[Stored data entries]
......

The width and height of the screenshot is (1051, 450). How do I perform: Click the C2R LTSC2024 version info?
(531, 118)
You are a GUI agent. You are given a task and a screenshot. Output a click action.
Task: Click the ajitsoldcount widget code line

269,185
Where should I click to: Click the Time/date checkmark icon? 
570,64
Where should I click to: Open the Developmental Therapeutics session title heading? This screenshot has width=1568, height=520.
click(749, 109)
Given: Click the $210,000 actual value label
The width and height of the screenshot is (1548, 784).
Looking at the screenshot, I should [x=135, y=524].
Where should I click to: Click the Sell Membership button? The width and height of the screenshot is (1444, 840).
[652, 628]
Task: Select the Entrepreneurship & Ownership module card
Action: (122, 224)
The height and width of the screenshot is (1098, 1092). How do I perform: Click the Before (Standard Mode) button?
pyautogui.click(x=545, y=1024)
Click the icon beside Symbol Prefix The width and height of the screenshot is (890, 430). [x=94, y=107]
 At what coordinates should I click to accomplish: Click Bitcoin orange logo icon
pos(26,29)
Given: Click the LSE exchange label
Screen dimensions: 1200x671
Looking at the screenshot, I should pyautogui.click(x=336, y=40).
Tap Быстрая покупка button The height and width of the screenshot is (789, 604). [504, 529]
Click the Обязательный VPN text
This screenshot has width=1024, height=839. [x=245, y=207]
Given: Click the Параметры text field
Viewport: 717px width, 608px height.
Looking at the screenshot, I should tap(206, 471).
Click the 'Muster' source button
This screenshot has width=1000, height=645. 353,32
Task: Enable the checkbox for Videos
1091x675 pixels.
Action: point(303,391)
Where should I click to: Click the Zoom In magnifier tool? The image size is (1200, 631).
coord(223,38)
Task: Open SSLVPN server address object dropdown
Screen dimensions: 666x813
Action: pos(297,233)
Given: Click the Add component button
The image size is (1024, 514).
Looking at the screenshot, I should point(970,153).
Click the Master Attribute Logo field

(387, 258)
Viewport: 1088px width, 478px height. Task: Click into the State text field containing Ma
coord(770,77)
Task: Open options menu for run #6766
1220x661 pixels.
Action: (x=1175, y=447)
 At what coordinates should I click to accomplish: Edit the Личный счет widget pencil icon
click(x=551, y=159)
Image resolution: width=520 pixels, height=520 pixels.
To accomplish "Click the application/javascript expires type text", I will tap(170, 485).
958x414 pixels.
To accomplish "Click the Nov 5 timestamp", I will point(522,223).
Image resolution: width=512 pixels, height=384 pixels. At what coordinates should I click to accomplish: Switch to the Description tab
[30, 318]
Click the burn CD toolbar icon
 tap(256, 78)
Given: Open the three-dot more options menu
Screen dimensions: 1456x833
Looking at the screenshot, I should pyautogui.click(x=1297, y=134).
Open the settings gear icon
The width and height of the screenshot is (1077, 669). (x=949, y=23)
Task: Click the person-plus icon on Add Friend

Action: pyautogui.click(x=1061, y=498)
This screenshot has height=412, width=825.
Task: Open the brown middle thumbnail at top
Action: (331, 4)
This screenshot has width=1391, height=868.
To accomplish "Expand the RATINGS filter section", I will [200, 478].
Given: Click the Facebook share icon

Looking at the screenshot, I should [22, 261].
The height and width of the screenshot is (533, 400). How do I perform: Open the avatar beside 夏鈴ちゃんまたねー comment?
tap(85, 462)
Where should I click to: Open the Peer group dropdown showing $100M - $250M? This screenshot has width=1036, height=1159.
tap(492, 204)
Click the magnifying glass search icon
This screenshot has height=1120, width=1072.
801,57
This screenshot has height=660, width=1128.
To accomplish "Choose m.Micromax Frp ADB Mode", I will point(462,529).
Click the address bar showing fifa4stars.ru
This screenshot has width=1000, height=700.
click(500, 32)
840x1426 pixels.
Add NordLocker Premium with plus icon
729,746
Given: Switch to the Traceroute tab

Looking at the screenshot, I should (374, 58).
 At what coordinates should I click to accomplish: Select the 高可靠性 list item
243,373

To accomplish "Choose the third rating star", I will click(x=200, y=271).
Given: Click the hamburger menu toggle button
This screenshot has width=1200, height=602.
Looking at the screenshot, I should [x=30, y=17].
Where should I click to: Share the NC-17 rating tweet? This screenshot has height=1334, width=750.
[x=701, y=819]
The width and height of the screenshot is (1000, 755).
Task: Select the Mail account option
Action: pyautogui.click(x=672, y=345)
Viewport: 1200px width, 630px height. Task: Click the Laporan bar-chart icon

......

- **What is expected**
Restate the records from above exactly as they read.

- **Result**
The width and height of the screenshot is (1051, 450). How do I perform: Click the C2R LTSC2024 version info?
(531, 118)
You are a GUI agent. You are given a task and a screenshot. Output a click action.
Task: Click the ajitsoldcount widget code line

269,185
Where should I click to: Click the Time/date checkmark icon? 
570,64
Where should I click to: Open the Developmental Therapeutics session title heading? This screenshot has width=1568, height=520.
click(749, 109)
Given: Click the $210,000 actual value label
The width and height of the screenshot is (1548, 784).
Looking at the screenshot, I should [x=135, y=524].
Where should I click to: Click the Sell Membership button? The width and height of the screenshot is (1444, 840).
[652, 628]
Task: Select the Entrepreneurship & Ownership module card
Action: (122, 224)
The height and width of the screenshot is (1098, 1092). How do I perform: Click the Before (Standard Mode) button?
pyautogui.click(x=545, y=1024)
Click the icon beside Symbol Prefix The width and height of the screenshot is (890, 430). [x=94, y=107]
 At what coordinates should I click to accomplish: Click Bitcoin orange logo icon
pos(26,29)
Given: Click the LSE exchange label
Screen dimensions: 1200x671
Looking at the screenshot, I should pyautogui.click(x=336, y=40).
Tap Быстрая покупка button The height and width of the screenshot is (789, 604). [504, 529]
Click the Обязательный VPN text
This screenshot has width=1024, height=839. [x=245, y=207]
Given: Click the Параметры text field
Viewport: 717px width, 608px height.
Looking at the screenshot, I should tap(206, 471).
Click the 'Muster' source button
This screenshot has width=1000, height=645. 353,32
Task: Enable the checkbox for Videos
1091x675 pixels.
Action: point(303,391)
Where should I click to: Click the Zoom In magnifier tool? The image size is (1200, 631).
coord(223,38)
Task: Open SSLVPN server address object dropdown
Screen dimensions: 666x813
Action: pos(297,233)
Given: Click the Add component button
The image size is (1024, 514).
Looking at the screenshot, I should point(970,153).
Click the Master Attribute Logo field

(387, 258)
Viewport: 1088px width, 478px height. Task: Click into the State text field containing Ma
coord(770,77)
Task: Open options menu for run #6766
1220x661 pixels.
Action: (x=1175, y=447)
 At what coordinates should I click to accomplish: Edit the Личный счет widget pencil icon
click(x=551, y=159)
Image resolution: width=520 pixels, height=520 pixels.
To accomplish "Click the application/javascript expires type text", I will tap(170, 485).
958x414 pixels.
To accomplish "Click the Nov 5 timestamp", I will point(522,223).
Image resolution: width=512 pixels, height=384 pixels. At what coordinates should I click to accomplish: Switch to the Description tab
[30, 318]
Click the burn CD toolbar icon
 tap(256, 78)
Given: Open the three-dot more options menu
Screen dimensions: 1456x833
Looking at the screenshot, I should pyautogui.click(x=1297, y=134).
Open the settings gear icon
The width and height of the screenshot is (1077, 669). (x=949, y=23)
Task: Click the person-plus icon on Add Friend

Action: pyautogui.click(x=1061, y=498)
This screenshot has height=412, width=825.
Task: Open the brown middle thumbnail at top
Action: (331, 4)
This screenshot has width=1391, height=868.
To accomplish "Expand the RATINGS filter section", I will [200, 478].
Given: Click the Facebook share icon

Looking at the screenshot, I should [22, 261].
The height and width of the screenshot is (533, 400). How do I perform: Open the avatar beside 夏鈴ちゃんまたねー comment?
tap(85, 462)
Where should I click to: Open the Peer group dropdown showing $100M - $250M? This screenshot has width=1036, height=1159.
tap(492, 204)
Click the magnifying glass search icon
This screenshot has height=1120, width=1072.
801,57
This screenshot has height=660, width=1128.
To accomplish "Choose m.Micromax Frp ADB Mode", I will point(462,529).
Click the address bar showing fifa4stars.ru
This screenshot has width=1000, height=700.
click(500, 32)
840x1426 pixels.
Add NordLocker Premium with plus icon
729,746
Given: Switch to the Traceroute tab

Looking at the screenshot, I should (374, 58).
 At what coordinates should I click to accomplish: Select the 高可靠性 list item
243,373

To accomplish "Choose the third rating star", I will click(x=200, y=271).
Given: Click the hamburger menu toggle button
This screenshot has width=1200, height=602.
Looking at the screenshot, I should [x=30, y=17].
Where should I click to: Share the NC-17 rating tweet? This screenshot has height=1334, width=750.
[x=701, y=819]
The width and height of the screenshot is (1000, 755).
Task: Select the Mail account option
Action: pyautogui.click(x=672, y=345)
Viewport: 1200px width, 630px height. Task: Click the Laporan bar-chart icon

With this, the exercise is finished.